• _Document passage_
※

Inclusive criteria were as follows: ① the gestational age of ultrasound was consistent with the actual gestational age; ② the image is clear, the target structure is located in the middle of the image and occupies more than 1/2 of the whole image, and the background is pure without artifacts; ③ there are no measuring points, lines, and color Doppler blood flow signals in the image; and ④ postpartum confirmed that the fetus had no heart malformation or other structural malformations.

Exclusion criteria were as follows: ① unsatisfactory display of cardiac structure due to obesity of pregnant women, image jitter, and other factors; ② the structure of the image heart is incomplete; and ③ ultrasonography or postpartum confirmed fetal abnormalities.

Image acquisition instruments mainly include DC-8, Resona 8 (Mindray, China), Voluson E10, Voluson E8, Voluson E6, Rietta 70, HI Vision Preiru, Erlangshen (Hitachi, Japan), Logiq P6, Expert 730 (General Electric, USA), Aixlorer (Acoustics, France), and Sequoia 512 (Siemens, Germany). The 5.0 MHz convex array probe equipped with the above 12 kinds of color Doppler ultrasound diagnostic instruments was used to scan the fetal heart rate during the middle pregnancy.

3.2. Model Architecture

In the standard section scanning stage of real-time fetal heart ultrasound, there are a series of problems, such as the uneven level of doctors and different imaging effects of scanning equipment. As a result, the obtained sections do not meet the requirements of the code standards or even do not meet the standards, resulting in a higher misdiagnosis rate at the later stage of clinical diagnosis of congenital heart defects. In this paper, according to the ultrasound code, a more perfect definition standard of fetal heart ultrasound standard section is established, and on this basis, a high-performance AI recognition model (U-Y-net) of YOLOV5 [2224] fetal heart standard section based on SIoU module is proposed. The goal of accurately identifying standard sections and training ultrasound physicians is not only solved in the real-time scanning phase. It also provides a more unified standard for the clinical diagnosis stage and reduces the incidence of misdiagnosis. The specific experimental flow chart is shown in Figure 2.

※

• _Work instruction_
Reproduce the fetal heart ultrasound passage above word for word, starting at "Exclusion criteria were" and ending at "the middle pregnancy.".

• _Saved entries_
※

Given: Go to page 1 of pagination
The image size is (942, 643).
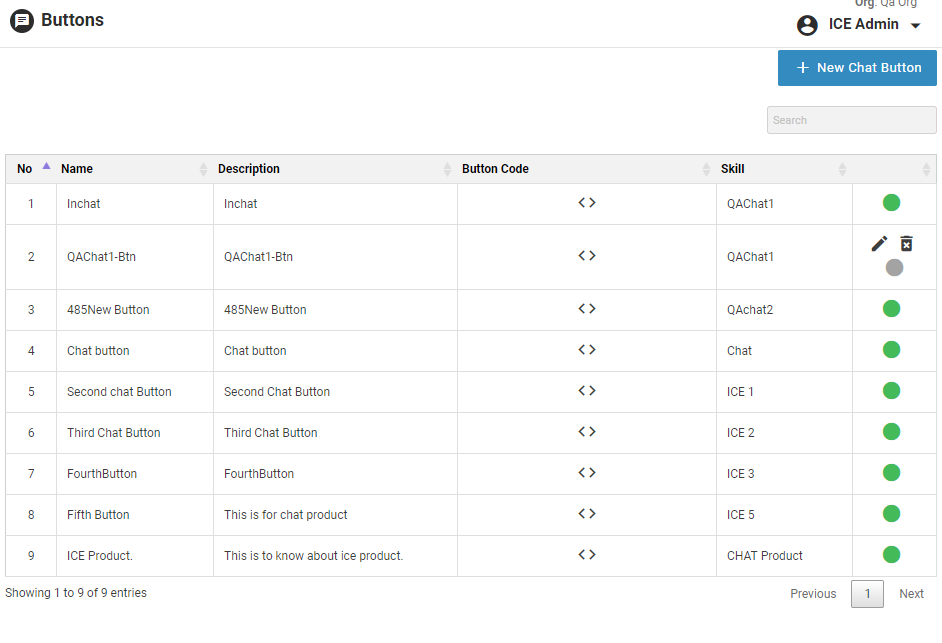Looking at the screenshot, I should (x=867, y=594).
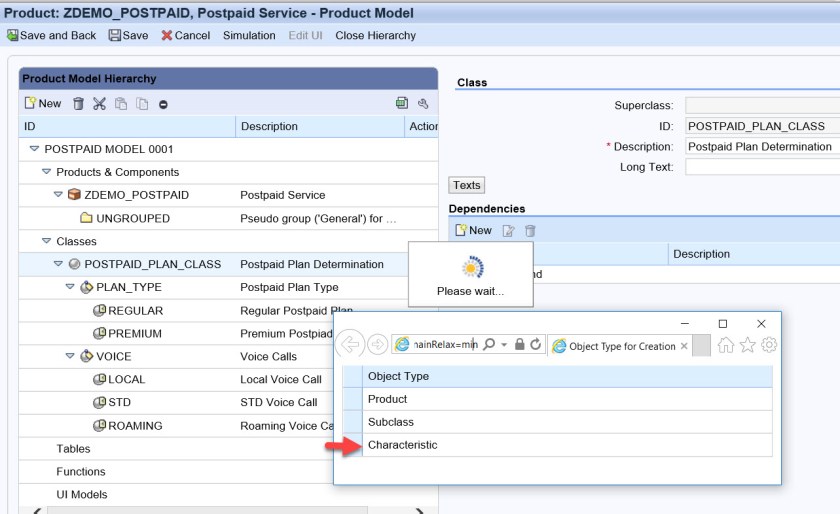Choose Subclass from the Object Type list
The height and width of the screenshot is (514, 840).
391,422
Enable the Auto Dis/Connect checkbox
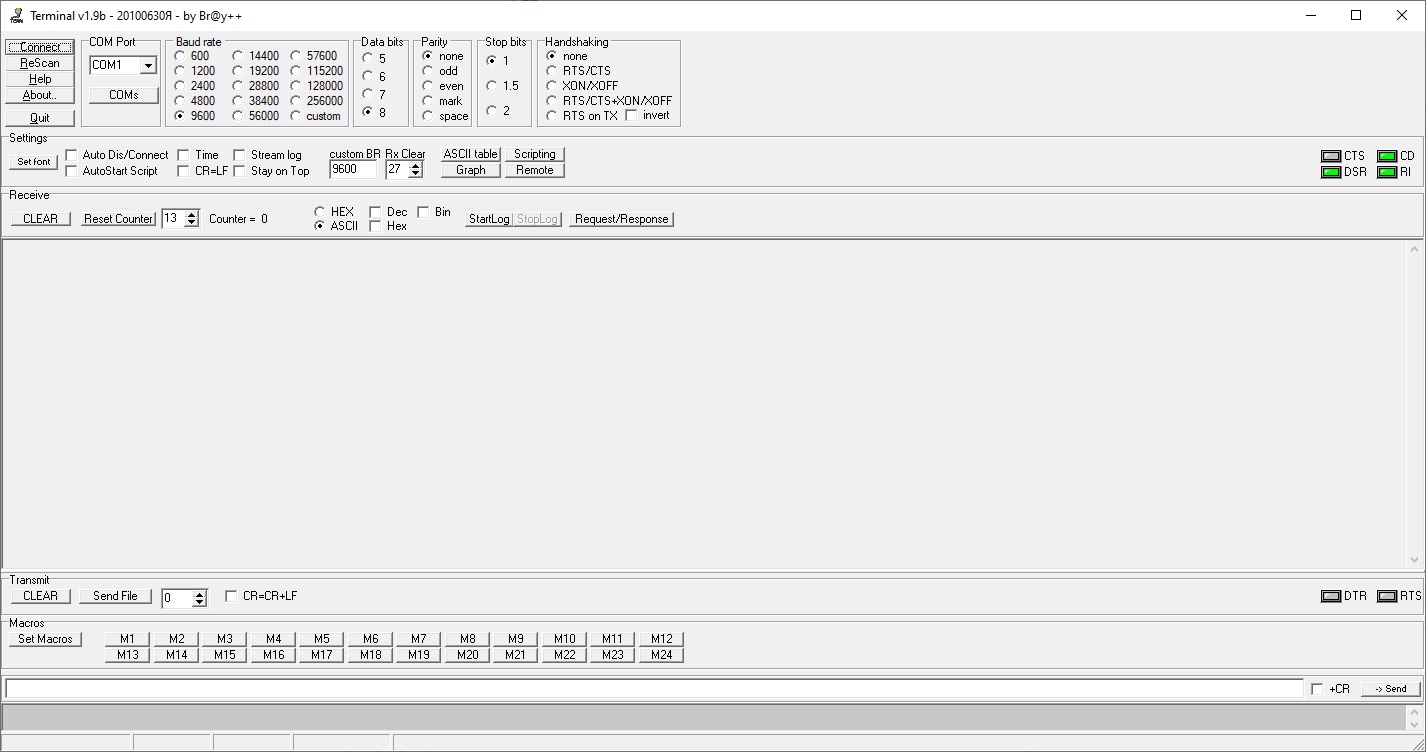 tap(71, 155)
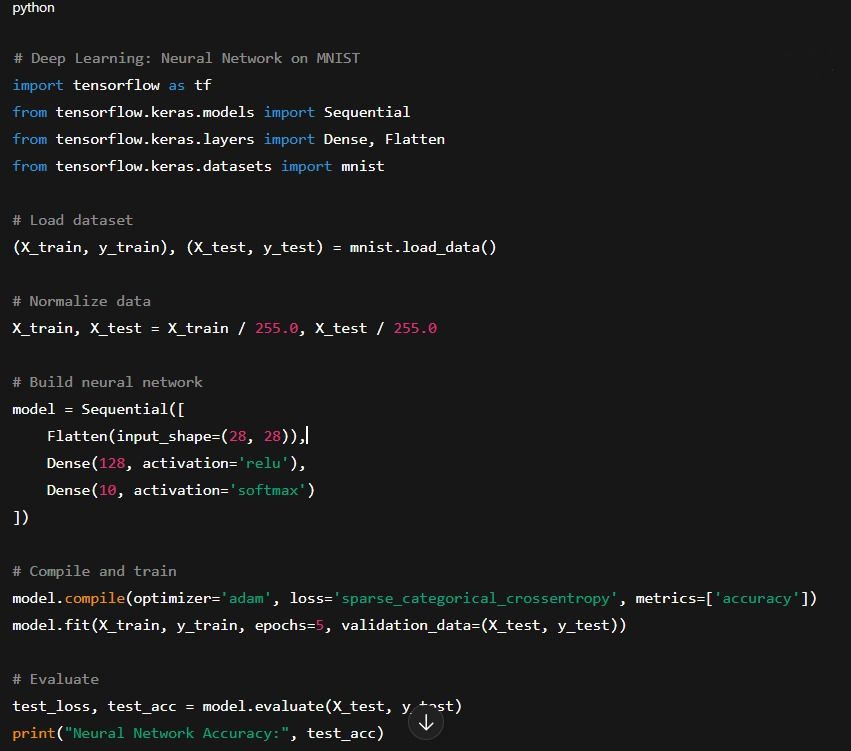Image resolution: width=851 pixels, height=751 pixels.
Task: Click the 'relu' activation string
Action: [x=264, y=463]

※

• _Worked solution_
Exclusion criteria were as follows: ① unsatisfactory display of cardiac structure due to obesity of pregnant women, image jitter, and other factors; ② the structure of the image heart is incomplete; and ③ ultrasonography or postpartum confirmed fetal abnormalities.

Image acquisition instruments mainly include DC-8, Resona 8 (Mindray, China), Voluson E10, Voluson E8, Voluson E6, Rietta 70, HI Vision Preiru, Erlangshen (Hitachi, Japan), Logiq P6, Expert 730 (General Electric, USA), Aixlorer (Acoustics, France), and Sequoia 512 (Siemens, Germany). The 5.0 MHz convex array probe equipped with the above 12 kinds of color Doppler ultrasound diagnostic instruments was used to scan the fetal heart rate during the middle pregnancy.